Dataset entries
# # # # #

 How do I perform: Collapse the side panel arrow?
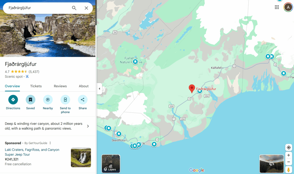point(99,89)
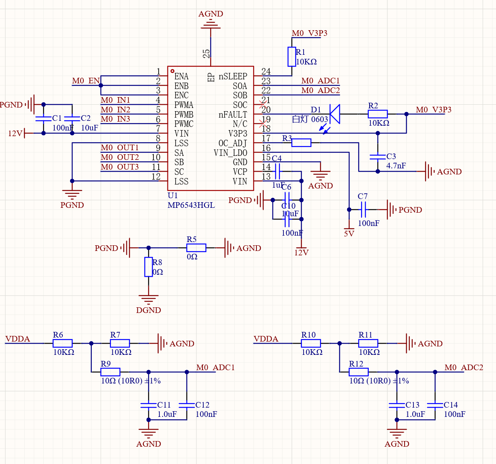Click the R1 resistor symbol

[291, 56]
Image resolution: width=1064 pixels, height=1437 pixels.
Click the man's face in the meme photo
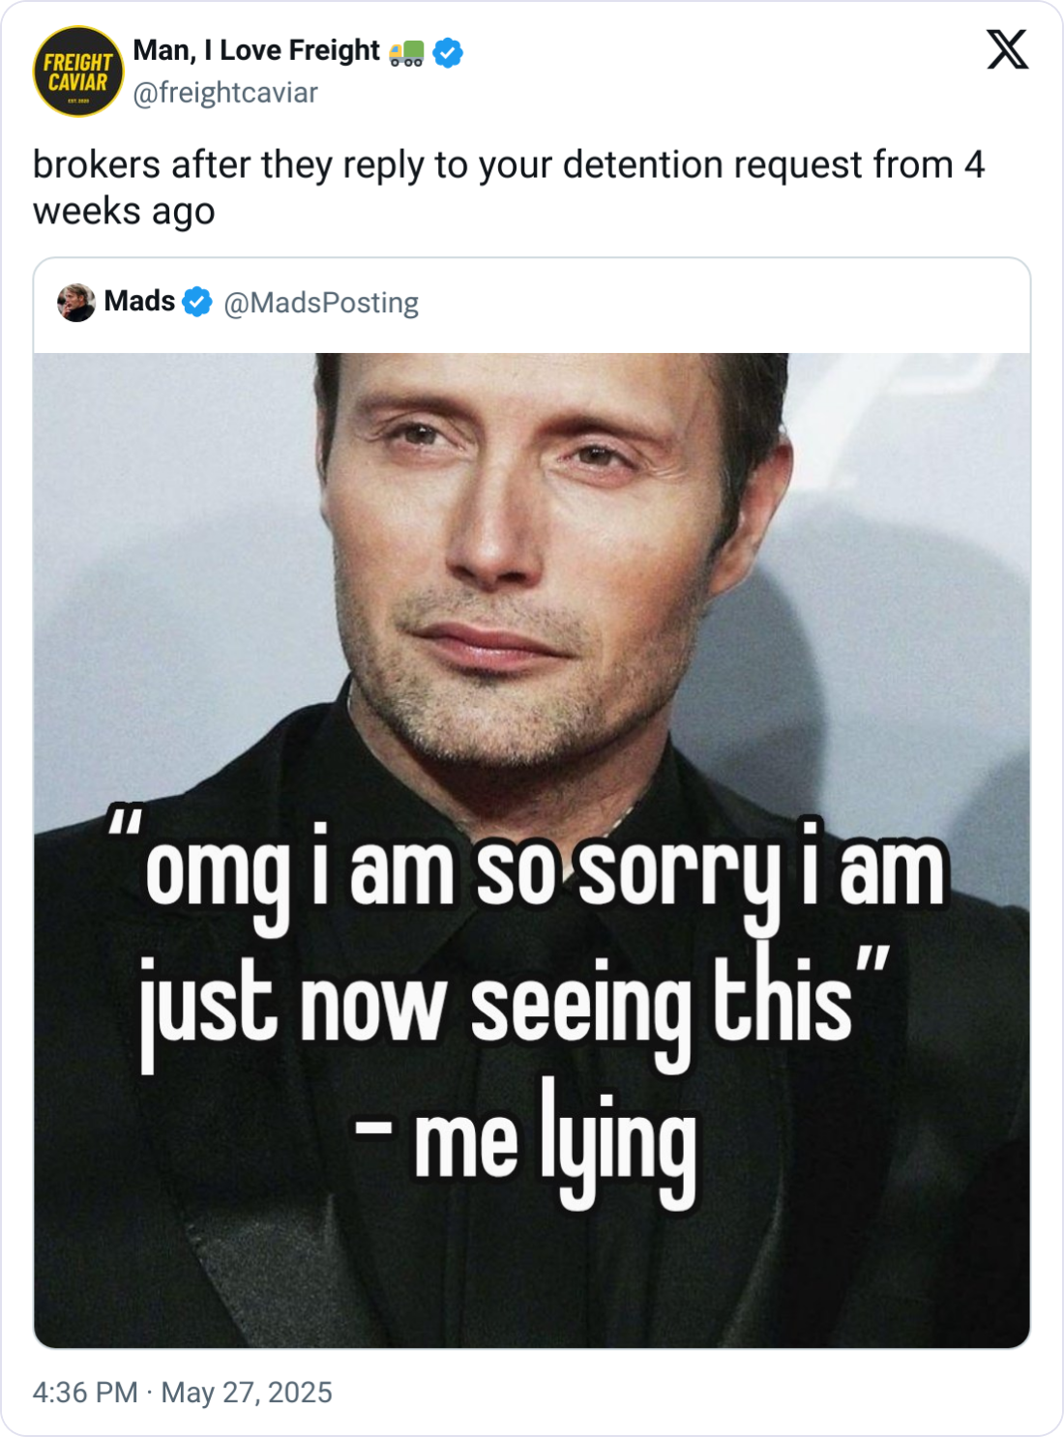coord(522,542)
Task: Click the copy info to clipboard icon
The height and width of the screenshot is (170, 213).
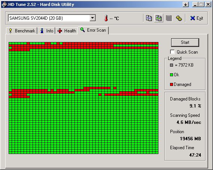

# # # # #

# Exercise goal
In the records above, some lines hold the word "height". Say how many, and nothing more.

# Written response
2